I also have a kid the same age who is very tiny, I think even more so than yours. She was 11 days premature but quite a scrapper. She has been showing a nice spurt over the past couple months and she is from a line that is slow to mature. Most kids from her mom have not been bred til their second year. And this doe was also from a very small sire.
So don't give up yet. I'd give her another six months and see where she is.


----------



## SDK (Jun 26, 2008)

here's bebop.. actually standing normal.. haha progress


she's about 19 inches


----------



## Sweet Gum Minis (Oct 6, 2007)

Certain lines grow at different rates. I have Hallelujah who's out of my CV lines and she was HUGE at 7 months so she was bred. Actually I didn't really plan to do that one but it happened all the same. She is the largest yearling we have and kidded like an old pro. She did fabulous! I wouldn't hesitate with a doe from those lines again if they're like her. 

However, I also have 3 Rue (Little Tot's Estate Meadow-Rue) daughters who are all the same size. All 3 were bred but they're not as big as Hallelujah but not too small either. I think next time I would wait a little longer on them. 

Then I have Gwen who is doing great and will be a year old April 1 but she probably wont' be bred till the fall. I think it just depends on the lines, the methods they were raised and all. Hallelujah was on her dam the whole summer and into the fall. The rest were kept and dam's sold or were bottle babies and they're slower to mature.
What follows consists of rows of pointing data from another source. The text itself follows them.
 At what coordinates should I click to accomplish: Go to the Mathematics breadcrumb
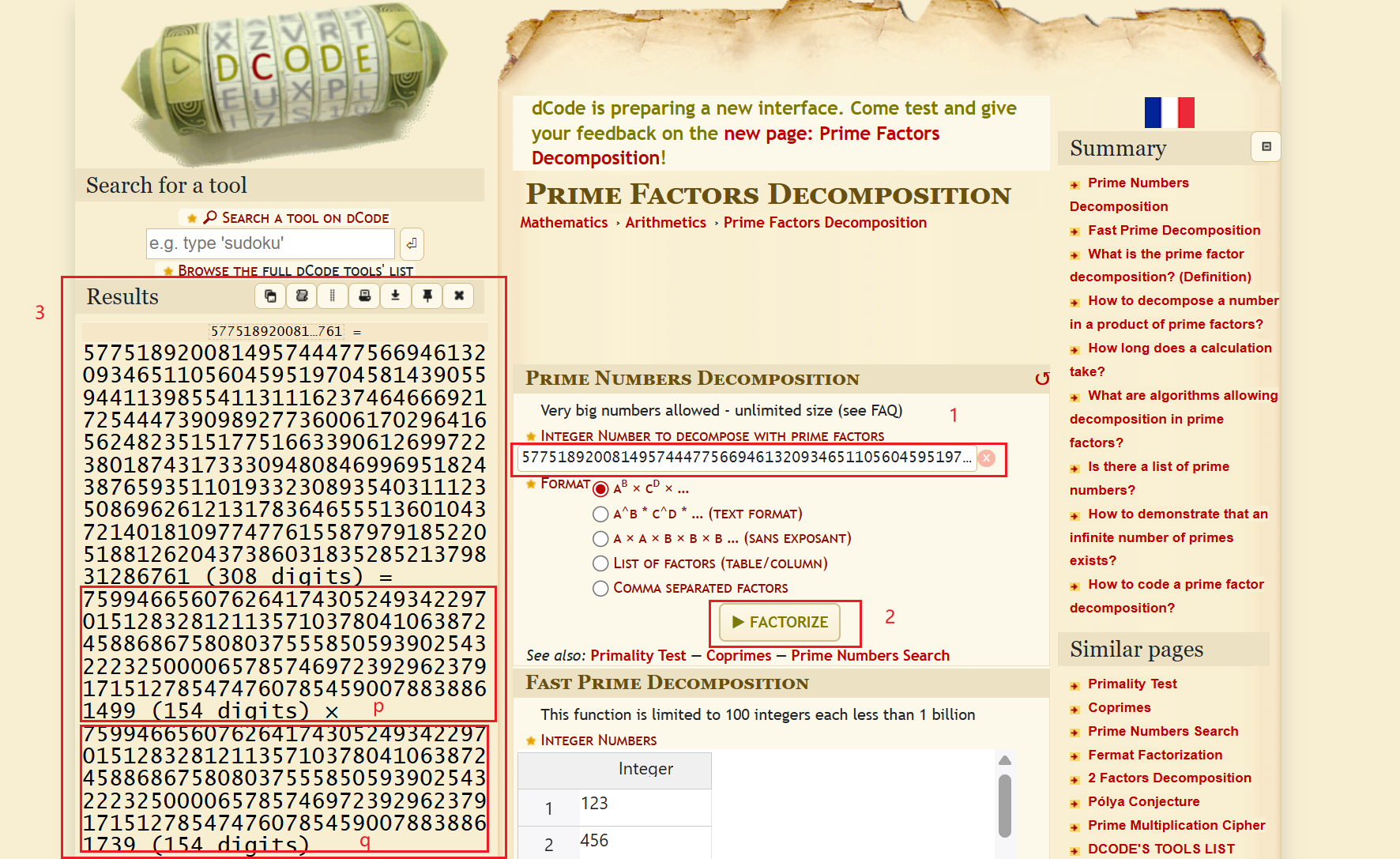(563, 223)
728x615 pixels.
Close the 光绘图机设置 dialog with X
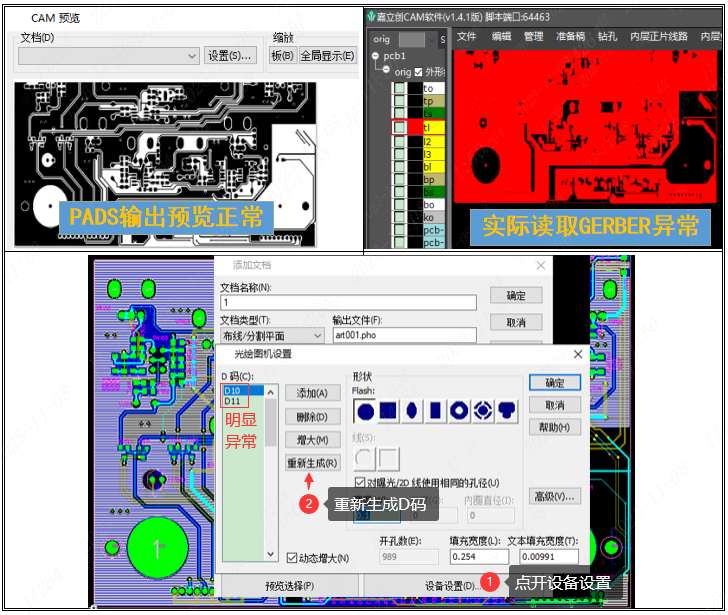(x=577, y=354)
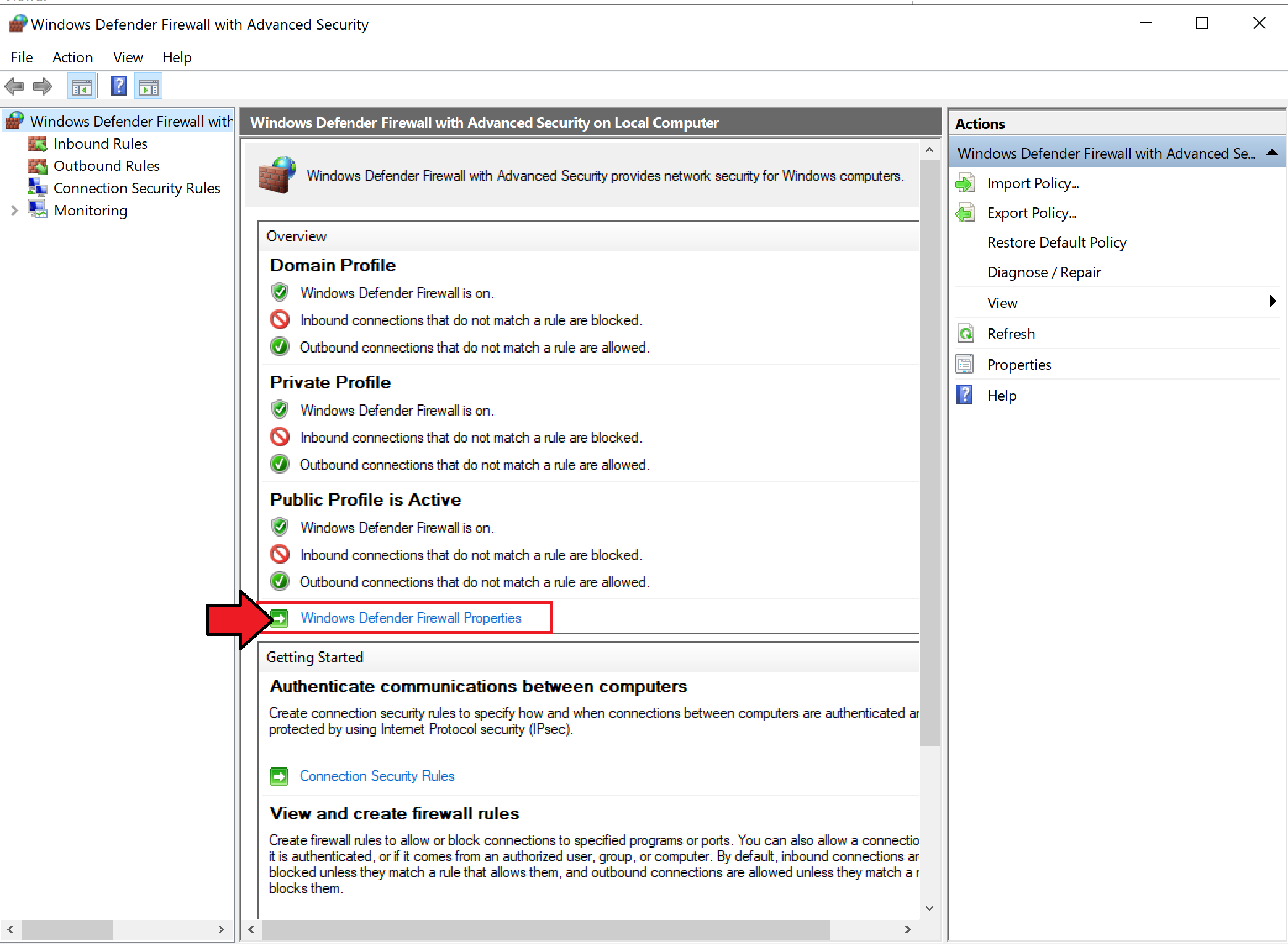The image size is (1288, 944).
Task: Open Connection Security Rules tree node
Action: [x=136, y=188]
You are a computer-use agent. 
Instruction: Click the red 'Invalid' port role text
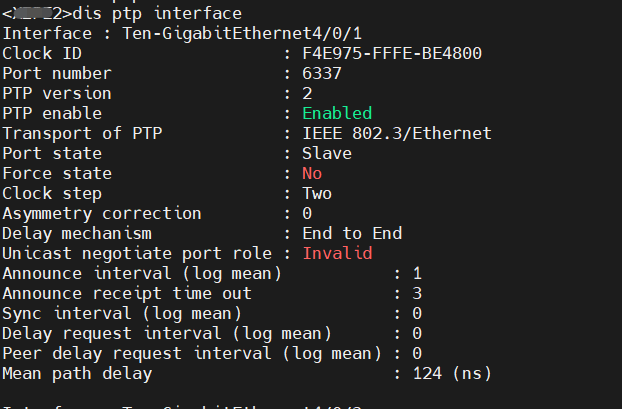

Mariposa is still on her dam and is also out of the CV lines. She's 4 months old and is already the size of Gwen who's almost a year. To give you an example of the line differences. I really love my quick maturing lines.


----------



## lesserweevil (Oct 5, 2007)

Stacey, harmony grew really slowly too. She was sick when she was a little baby and it stunted her growth in the first year, so she was an extremely small yearling. But she's plenty big enough now! (at 2 years)

LW


----------



## RowdyKidz (Apr 2, 2009)

She probably just grows slow... :thumb:


----------



## Sweet Gum Minis (Oct 6, 2007)

We all have some juniors who are much smaller than others. Can be due to bottle raising, can be due to lines and it can be an individual goat. I would wait it out and just show her as a junior if you want. 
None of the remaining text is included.